Last year a generous donor committed $1 million for music scholarships. Michael Shasberger, Adams professor of music and worship, has already been raving about the talent of the incoming class of student musicians.

Speaking of Violins…

Last fall, accomplished violinist Philip Ficsor joined Westmont’s faculty as assistant professor of violin. Ficsor is a member of the American Double, a piano-violin duo that has been featured on concert series throughout the United States and Europe.

The American Double will soon release the first recording of William Bolcom’s complete works for violin and piano. The musicians worked with the Pulitzer Prize winner on each of the compositions, including many first-time releases.

The Community Arts Music Association hosted a performance with Ficsor and the Westmont String Trio in front of hundreds of students at Goleta Valley Junior High School.

Ficsor has also been playing several private recitals throughout Southern California. He is passionate about reviving an age-old tradition of chamber music being performed in actual “chambers.” He says the kaleidoscope of emotions in chamber music is best encountered this way.

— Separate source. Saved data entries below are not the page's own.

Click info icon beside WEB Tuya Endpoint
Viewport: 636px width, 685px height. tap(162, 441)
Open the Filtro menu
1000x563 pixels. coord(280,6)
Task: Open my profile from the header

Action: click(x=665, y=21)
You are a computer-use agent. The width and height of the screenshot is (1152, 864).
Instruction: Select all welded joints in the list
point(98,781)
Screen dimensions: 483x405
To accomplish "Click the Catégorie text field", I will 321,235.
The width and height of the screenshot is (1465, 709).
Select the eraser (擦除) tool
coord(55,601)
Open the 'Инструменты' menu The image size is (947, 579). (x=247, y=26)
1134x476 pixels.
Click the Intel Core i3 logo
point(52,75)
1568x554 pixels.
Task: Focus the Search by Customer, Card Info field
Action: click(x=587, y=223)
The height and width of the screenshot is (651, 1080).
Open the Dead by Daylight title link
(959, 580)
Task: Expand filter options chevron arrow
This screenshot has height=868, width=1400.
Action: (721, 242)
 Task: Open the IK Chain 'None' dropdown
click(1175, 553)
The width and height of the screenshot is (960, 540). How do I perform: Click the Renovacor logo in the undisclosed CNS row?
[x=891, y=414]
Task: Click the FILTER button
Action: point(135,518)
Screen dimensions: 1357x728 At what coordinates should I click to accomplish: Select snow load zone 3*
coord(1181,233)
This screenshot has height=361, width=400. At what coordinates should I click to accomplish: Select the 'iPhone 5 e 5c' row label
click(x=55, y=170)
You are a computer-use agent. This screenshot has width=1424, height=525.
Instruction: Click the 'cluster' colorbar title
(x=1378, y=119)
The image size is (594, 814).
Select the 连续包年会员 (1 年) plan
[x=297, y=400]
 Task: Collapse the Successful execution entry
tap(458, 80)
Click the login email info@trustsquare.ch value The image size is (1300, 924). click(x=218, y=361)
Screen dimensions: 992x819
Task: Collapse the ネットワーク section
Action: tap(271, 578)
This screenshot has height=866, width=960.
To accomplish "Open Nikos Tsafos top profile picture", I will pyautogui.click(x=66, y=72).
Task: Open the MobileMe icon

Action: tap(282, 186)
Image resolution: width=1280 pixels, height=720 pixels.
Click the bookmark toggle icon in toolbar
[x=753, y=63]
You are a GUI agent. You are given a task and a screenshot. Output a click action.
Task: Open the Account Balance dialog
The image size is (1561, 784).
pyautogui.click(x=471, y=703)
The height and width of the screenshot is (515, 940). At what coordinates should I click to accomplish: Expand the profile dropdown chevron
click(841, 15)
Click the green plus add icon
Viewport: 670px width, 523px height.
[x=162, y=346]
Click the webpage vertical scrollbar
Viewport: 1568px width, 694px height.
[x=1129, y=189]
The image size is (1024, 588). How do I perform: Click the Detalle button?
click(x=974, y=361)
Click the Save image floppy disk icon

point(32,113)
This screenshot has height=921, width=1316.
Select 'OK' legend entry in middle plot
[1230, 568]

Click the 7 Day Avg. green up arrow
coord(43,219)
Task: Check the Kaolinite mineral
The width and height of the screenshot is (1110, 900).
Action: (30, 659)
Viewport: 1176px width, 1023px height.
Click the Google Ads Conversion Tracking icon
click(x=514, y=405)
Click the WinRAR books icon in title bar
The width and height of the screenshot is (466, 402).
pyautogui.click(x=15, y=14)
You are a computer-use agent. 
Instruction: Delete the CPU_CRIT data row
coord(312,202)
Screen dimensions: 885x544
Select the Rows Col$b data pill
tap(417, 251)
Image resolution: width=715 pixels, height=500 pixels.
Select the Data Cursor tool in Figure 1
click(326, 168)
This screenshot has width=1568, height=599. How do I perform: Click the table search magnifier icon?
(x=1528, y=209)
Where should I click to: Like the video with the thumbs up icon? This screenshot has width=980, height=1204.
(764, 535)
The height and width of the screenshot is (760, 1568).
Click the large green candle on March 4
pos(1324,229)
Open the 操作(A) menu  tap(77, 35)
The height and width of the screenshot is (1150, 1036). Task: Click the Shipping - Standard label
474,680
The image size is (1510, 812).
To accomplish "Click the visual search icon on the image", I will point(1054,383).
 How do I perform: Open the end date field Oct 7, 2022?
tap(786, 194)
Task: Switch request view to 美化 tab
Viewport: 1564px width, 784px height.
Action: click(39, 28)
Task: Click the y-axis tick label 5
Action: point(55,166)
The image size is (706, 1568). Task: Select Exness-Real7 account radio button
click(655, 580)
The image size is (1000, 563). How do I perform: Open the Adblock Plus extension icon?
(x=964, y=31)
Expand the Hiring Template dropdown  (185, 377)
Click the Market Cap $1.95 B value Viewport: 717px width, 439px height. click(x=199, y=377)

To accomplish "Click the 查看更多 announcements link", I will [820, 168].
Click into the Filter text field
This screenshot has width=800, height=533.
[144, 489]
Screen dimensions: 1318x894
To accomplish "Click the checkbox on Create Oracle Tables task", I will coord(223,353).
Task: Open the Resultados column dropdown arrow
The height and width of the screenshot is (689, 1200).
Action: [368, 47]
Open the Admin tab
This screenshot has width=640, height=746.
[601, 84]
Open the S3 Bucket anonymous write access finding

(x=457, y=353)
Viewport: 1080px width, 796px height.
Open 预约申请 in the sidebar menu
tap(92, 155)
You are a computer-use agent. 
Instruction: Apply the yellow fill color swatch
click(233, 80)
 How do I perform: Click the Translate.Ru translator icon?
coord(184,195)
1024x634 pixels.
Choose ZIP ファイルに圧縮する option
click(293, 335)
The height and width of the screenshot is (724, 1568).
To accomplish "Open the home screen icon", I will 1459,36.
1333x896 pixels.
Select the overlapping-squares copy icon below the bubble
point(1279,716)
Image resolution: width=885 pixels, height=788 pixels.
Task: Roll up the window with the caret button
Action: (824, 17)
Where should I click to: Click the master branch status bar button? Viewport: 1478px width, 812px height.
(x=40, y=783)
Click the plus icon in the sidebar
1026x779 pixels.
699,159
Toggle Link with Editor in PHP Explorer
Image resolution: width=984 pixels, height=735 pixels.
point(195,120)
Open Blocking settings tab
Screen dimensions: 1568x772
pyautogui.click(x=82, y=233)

“Experiencing professional musicians performing in the intimacy of a drawing room while relaxing in comfortable armchairs surrounded by friends and family offers a musical experience of incomparable beauty and excitement,” he says.

Working Summer Vacations

Five Westmont students have returned to the United States after spending a month serving people in Indonesia in one of four student-led Emmaus Road Trips. Twenty-five students are participating in the summer program, which began about 10 years ago. This month a team left for Uganda after their service project to Nigeria was cancelled due to a surge in criminal activity in the country and extensive travel warnings. Students will also travel to Cambodia and Ukraine to teach English, serve at orphanages and work on other projects. Cross-cultural service projects have a unique and life-changing impact on students that participate.

Susan Penksa, Westmont associate professor of political science, is in Kosovo this month as part of her work as a Fulbright Scholar grantee to Bosnia and Herzegovina. She is conducting research and lecturing in Sarajevo, Bosnia and Herzegovina, through December. She is evaluating the process of post-conflict police restructuring in Bosnia and Herzegovina and Kosovo, with a focus on the role of the EU. Her research will include a collaborative study regarding the effectiveness of EU strategies for addressing organized crime in Bosnia and the Balkan region.

During the last 10 years, Penksa, an international security and development consultant, has built an extensive consulting practice with national governments, the European Union, NATO, the United Nations and nongovernmental organizations.

“It is an honor to receive a Fulbright appointment and to represent Westmont and the United States through research, civic and political engagement,” says Penksa. “It will enable me to sharpen my understanding of the best practices for security sector and rule-of-law reforms and provide a unique opportunity to contribute to the community of Bosnia and Herzegovina.”